Evolution continued for 13.8 billion years, always by way of some beings giving up their independent existence to create something new. Over billions of years, elements became molecules that bonded in ever more complex patterns. Major extinctions on Earth gave space
for new life forms. Created in God’s image, all of nature incarnates God’s generous. lavish, immense pouring out. Dying to live, living to die is an old, old pattern.
Plants and People
Death for life is obvious in plant life: Unless the grain of wheat dies, it remains just a single grain. But if it does die, it will bear much fruit (John 12:24). For a beautiful piece on regeneration of trees by coppicing (a special pruning and cutting technique that dates to the Neolithic period and that allows for continual, healthy wood harvesting from the same trees, often for centuries) see http://ncronline.org/node/73506.

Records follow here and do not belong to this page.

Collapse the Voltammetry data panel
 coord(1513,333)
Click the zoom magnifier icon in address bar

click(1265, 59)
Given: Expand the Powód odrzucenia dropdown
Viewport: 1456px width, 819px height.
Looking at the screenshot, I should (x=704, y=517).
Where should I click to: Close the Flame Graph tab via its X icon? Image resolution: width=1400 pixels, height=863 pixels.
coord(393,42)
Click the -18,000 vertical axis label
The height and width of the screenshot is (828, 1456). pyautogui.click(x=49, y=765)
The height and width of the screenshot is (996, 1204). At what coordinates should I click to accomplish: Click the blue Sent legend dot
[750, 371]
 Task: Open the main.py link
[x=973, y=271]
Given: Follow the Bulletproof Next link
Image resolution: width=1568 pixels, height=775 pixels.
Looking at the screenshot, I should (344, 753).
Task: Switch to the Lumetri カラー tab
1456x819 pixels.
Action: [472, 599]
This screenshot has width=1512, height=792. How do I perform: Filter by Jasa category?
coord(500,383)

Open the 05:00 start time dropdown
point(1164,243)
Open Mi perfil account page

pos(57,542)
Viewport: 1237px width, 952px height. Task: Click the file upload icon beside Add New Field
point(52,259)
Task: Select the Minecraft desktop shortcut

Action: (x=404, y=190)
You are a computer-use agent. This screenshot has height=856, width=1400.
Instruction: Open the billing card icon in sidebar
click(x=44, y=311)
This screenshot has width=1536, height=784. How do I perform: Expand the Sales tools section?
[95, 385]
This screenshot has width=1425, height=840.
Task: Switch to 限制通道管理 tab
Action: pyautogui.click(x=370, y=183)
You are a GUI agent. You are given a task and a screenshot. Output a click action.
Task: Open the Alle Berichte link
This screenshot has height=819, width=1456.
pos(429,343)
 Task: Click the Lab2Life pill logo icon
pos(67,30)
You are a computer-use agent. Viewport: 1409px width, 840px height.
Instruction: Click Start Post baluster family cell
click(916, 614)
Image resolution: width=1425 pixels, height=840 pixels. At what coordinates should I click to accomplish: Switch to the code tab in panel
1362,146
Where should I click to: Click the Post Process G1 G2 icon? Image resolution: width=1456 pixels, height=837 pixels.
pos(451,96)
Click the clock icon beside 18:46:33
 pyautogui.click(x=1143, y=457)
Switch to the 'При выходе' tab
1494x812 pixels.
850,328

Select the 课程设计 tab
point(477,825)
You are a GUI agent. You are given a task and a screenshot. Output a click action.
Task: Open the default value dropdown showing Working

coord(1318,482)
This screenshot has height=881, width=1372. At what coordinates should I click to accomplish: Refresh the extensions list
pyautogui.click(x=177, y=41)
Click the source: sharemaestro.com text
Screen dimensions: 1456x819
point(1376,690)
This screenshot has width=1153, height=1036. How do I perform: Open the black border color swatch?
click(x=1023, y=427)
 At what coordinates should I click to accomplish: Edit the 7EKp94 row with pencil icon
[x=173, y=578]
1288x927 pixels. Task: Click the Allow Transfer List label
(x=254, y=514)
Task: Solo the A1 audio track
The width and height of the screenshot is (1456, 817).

In human growth and development, infancy gives way to adolescence that gives way to adulthood. Each moment cells die to give space/opportunity for others. David S. Toolan, SJ, writes: We regrow our entire physical body as we do hair and nails. Nothing in our genes was present a year ago. The tissue of our stomach renews itself weekly, the skin is shed monthly, and the liver regenerates every six weeks. Every moment, a portion of the body’s 10 atoms is returning to the world outside, and ninety-eight percent of them are replaced annually. It’s automatic!
These automatic deaths, of course, were also true for Jesus. But Jesus gave us the ultimate example of chosen self-giving throughout his life. Jesus’ sacrifice on the cross is nothing else than the culmination of the way he lived his entire life, Pope Francis reminds us in The Joy of the Gospel. Jesus’ total self-giving so that we might have new life confirmed his participation in the fabric of creation.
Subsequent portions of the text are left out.